I think I have a new favorite book. This book is wonderful. I know that wars are inevitable, especially when standing up for something that you really believe in, like freedom and independence. I haven’t lived first hand in a place where there is war going on, but Fall Down Seven gave me a clear picture of what war really brings, not only to the soldiers but also to their families and their community. This book is fictional but I can’t feel but be proud of Emiko, the Whizz and the rest of their family, as if they were real and I was a part of their lives. They were helpless but they showed the world that they were not weak. I loved C.E. Edmonson’s writing and I love this book.

Kathryn Bennett

Fall Down Seven by C. E. Edmonson starts on a perfect Sunday morning in Hawaii December 7th 1941 a day that everyone remembers. On that day Emiko Arrington who is 13 years old is looking through a window at the cloud of smoke that is coming up from Pearl Harbor the dark cloud that is black then gray and black again before going out to sea. The planes that pour down the valley before turning into the harbor, bombs falling and causing the hell on earth that became that day. It only took hours for Emiko and her family to no longer be Japanese-Americans, suddenly they were only see as "the enemy."

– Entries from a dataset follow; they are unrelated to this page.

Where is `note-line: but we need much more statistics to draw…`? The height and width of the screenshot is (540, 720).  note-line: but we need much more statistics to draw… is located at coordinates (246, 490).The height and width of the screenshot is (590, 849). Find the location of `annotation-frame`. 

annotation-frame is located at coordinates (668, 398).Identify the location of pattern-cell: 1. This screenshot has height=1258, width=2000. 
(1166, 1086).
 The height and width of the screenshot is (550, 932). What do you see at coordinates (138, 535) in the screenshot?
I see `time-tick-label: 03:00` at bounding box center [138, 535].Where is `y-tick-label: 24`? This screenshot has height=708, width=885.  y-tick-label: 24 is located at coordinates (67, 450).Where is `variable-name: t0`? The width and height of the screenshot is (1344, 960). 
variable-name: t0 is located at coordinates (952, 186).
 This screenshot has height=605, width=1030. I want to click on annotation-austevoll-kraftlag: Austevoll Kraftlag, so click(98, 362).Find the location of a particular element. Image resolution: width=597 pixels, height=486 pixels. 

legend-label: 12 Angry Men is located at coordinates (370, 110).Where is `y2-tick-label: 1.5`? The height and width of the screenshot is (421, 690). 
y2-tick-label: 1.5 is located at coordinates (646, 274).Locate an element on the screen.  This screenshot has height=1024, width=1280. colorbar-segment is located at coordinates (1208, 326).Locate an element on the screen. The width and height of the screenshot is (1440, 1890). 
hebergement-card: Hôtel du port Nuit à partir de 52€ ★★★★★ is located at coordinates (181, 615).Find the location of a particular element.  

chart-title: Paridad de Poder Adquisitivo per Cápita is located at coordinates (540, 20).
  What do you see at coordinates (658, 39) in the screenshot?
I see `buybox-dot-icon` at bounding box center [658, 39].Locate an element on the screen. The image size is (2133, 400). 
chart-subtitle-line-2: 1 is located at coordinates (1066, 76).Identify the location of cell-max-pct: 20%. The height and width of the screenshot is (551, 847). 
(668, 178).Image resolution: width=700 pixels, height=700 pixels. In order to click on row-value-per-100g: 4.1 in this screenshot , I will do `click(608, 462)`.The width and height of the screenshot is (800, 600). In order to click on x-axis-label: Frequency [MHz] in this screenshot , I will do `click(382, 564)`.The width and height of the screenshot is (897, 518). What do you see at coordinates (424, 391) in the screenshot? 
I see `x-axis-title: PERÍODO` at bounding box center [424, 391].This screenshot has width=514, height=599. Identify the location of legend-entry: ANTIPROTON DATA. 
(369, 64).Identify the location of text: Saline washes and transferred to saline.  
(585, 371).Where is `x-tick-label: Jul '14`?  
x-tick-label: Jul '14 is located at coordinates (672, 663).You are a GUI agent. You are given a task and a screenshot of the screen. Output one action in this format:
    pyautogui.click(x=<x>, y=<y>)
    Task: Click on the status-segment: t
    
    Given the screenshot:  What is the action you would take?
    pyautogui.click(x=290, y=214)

C. E. Edmonson has created a rich and fulfilling book with the story of Emiko and her family. Pearl Harbor will always evoke a strong reaction and Edmonson has done a beautiful job of honoring those feelings in the context of a compelling story. I enjoyed this rare viewpoint and consequently the story touched me in many ways. I genuinely felt for Emilo and her family, and it also made me think back to the stories my Great Grandmother told me about World War II, that it brought out the best and worst in people. Reading stories like this which are so elegantly done will help us remember the entirety of Pearl Harbor.